Washington, D.C., may be under lockdown, but Congress is still in business and looking for ways to spend our taxpayer dollars to address the COVID-19 crisis.
So far, Congress has spent about $3 trillion on several stimulus packages to boost resoruces for hospitals and frontline workers, help businesses stay afloat, and provide American families with economic relief. So far, negotiations have been a bipartisan effort based on a common agreement that the nation needs federal help.
The conversation has shifted to yet another behemoth federal stimulus package full of expensive and unnecessary proposals that would inflict great economic damage. It’s likely to significantly eclipse cumulative federal funding so far.
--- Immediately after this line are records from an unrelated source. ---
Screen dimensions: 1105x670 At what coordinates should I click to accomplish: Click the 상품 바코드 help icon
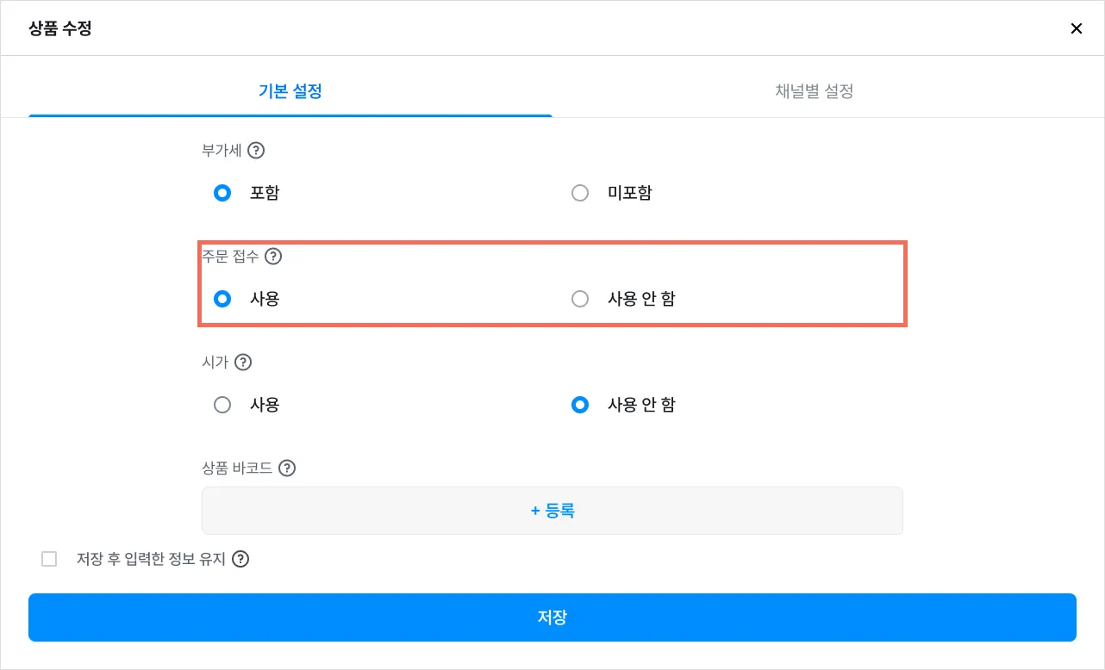point(287,468)
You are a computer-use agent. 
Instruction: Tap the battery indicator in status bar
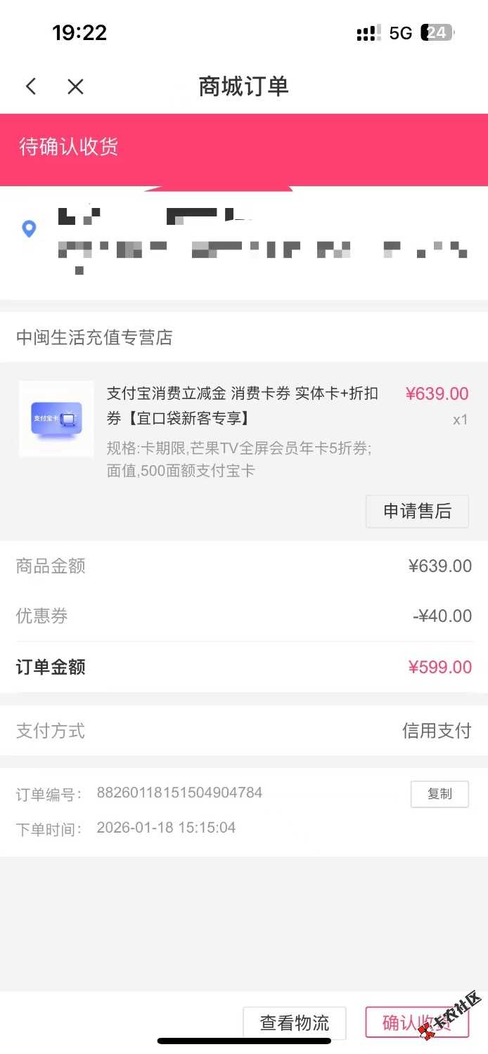click(x=437, y=33)
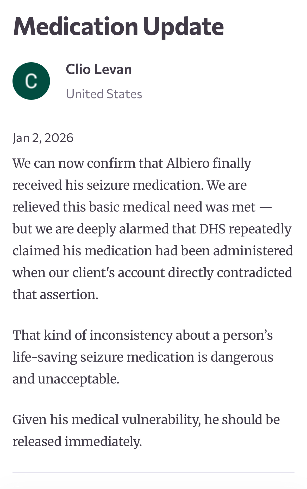Click "DHS" in the first paragraph
This screenshot has height=489, width=307.
pyautogui.click(x=212, y=229)
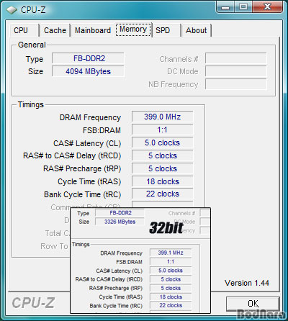Select the DRAM Frequency 399.0 MHz field
The image size is (288, 321).
coord(162,117)
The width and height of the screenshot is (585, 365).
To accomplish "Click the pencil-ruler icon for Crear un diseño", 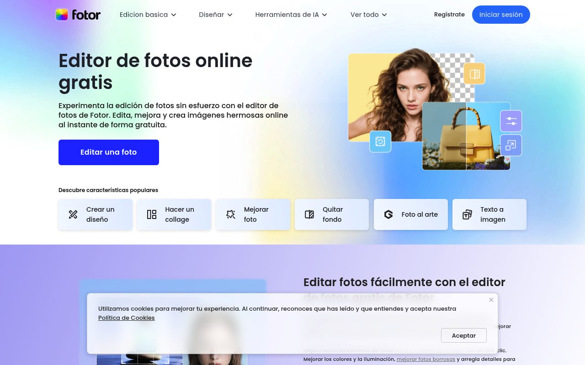I will (73, 214).
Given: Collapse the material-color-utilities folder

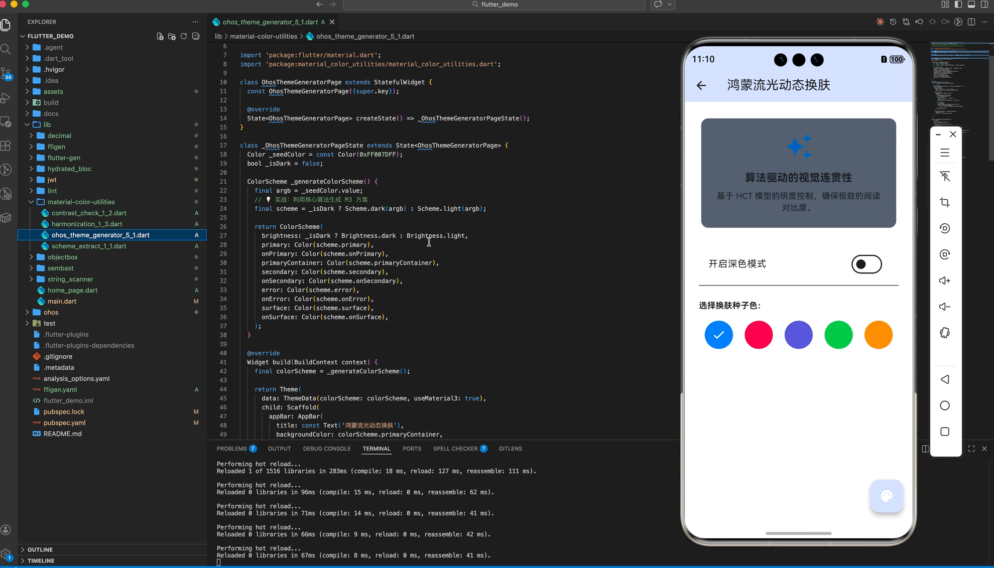Looking at the screenshot, I should pos(81,202).
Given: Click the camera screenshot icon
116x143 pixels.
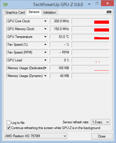Looking at the screenshot, I should (x=109, y=12).
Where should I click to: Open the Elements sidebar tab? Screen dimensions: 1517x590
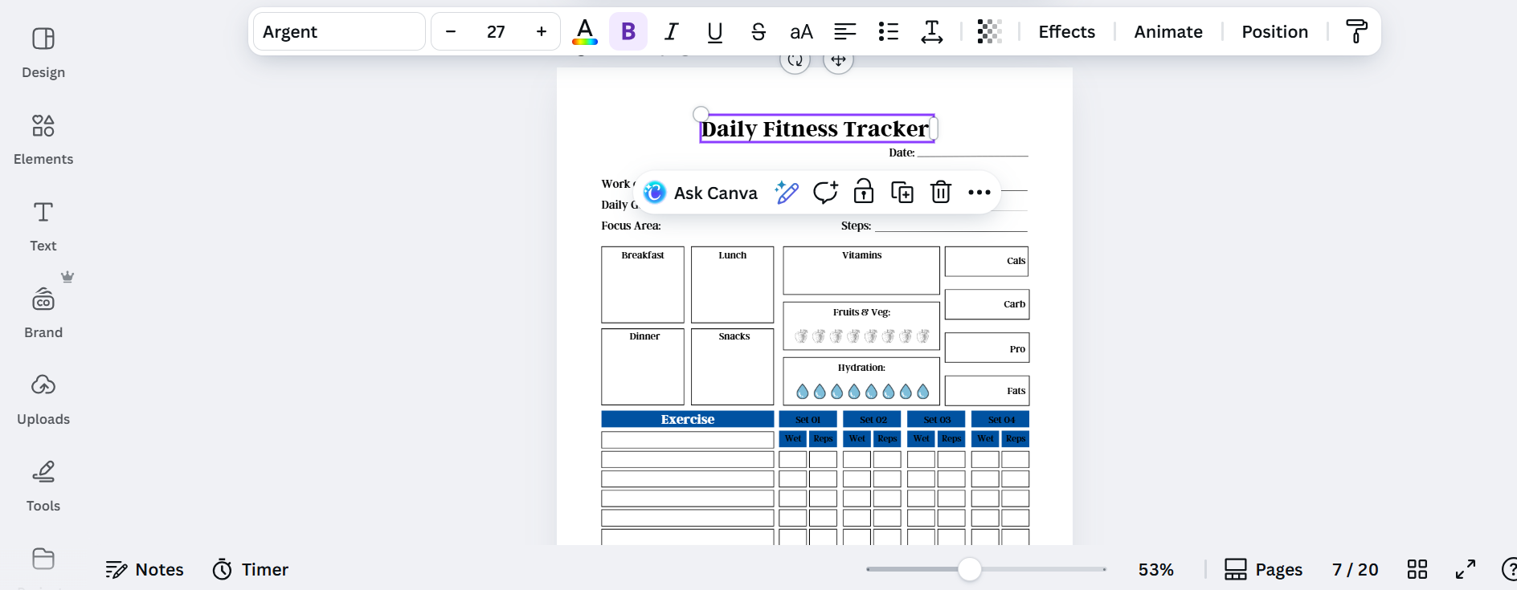coord(43,139)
Meanwhile, previous stimulus funding has not yet been spent, we don’t have oversight on how it has been used, and we’re racking up the national debt–sticking our grandkids with a bill they may never be able to pay.
Funding for more testing and protective medical equipment are not controversial, but here are 9 proposals that are sure to make you shudder:
- Extending the $600 added unemployment benefits indefinitely – A big disincentive to keep workers from returning to their jobs.
- Giving small businesses grants of up to $250,000 – The Paycheck Protection Program was already extended, yet there is a call for another round of grants with 75 percent going to “underrepresented” businesses.
- A $1 trillion blank check to state and local governments – Some states mismanaged their funds before COVID-19 broke out and now they want taxpayers to bail them out.
- $2,000 in monthly checks to every adult – Universal basic income will undoubtedly discourage workers from returning to their jobs.
- Federalizing the electoral system potentially ahead of November’s elections.
- Saving the U.S. Postal Service – Memes about the reliability of private delivery services compared to USPS make the case for why a postal service bailout is not a good idea.
- Improve broadband infrastructure in underserved communities – What about rural areas? We want to encourage the private sector to work with the government to expand broadband across America not just to certain communities.
- Release “vulnerable” people from prison to protect them from COVID-19 – Releasing individuals whose situation doesn’t warrant early release just to keep them healthy can lead to other crimes and safety risks.
- Cancellation of rents and home mortgage payments through the coronavirus pandemic – Landlords and banks would revolt, but the expectation is Uncle Sam would quiet them with more taxpayer money.
These are just some of the concerning congressional proposals being floated.
Like a child’s Christmas wishlist, there’s no consideration for how much it would all cost, who pays for it, and whether someone else would be left worse off.
Taxpayers are Santa in this situation. In 2019, half of the $3.5 trillion collected by the federal government came from individual income taxes ($1.7 trillion) and another third from payroll taxes ($1.2 trillion). As layoffs increase, federal revenue will drop which leaves less funding even as Congress is demanding more in stimulus money.
In addition, outside interest groups are using the COVID-19 crisis to make regulatory demands including capping interest rates on small-dollar loans (such as payday loans and car title loans) that will hurt many of the people they purport to help.
For example, Americans for Financial Reform, a coalition of labor, consumer, and interest groups formed in the wake of the financial crisis, says the next stimulus bill MUST cap interest rates. If Congress passes such a measure, it would dry up funding sources for cash-strapped Americans who lack savings or cannot secure loans from traditional banking sources. Here’s why and we dispel lies about payday loans here.
Now more than ever, we need restraint in Washington. The government shutdown our nation bringing our economy to a near standstill to stop the spread of the novel coronavirus and ensure that our healthcare system would not be overwhelmed by cases. Stimulus aid is a reasonable response to helping workers and businesses that have been sidelined by no fault of their own. But, aid should be targeted, temporary, and flexible. These proposals fill none of these requirements.
Congress is using COVID-19 to push the boundaries. The hardships they trigger will be born by today’s workers and tomorrow’s taxpayers.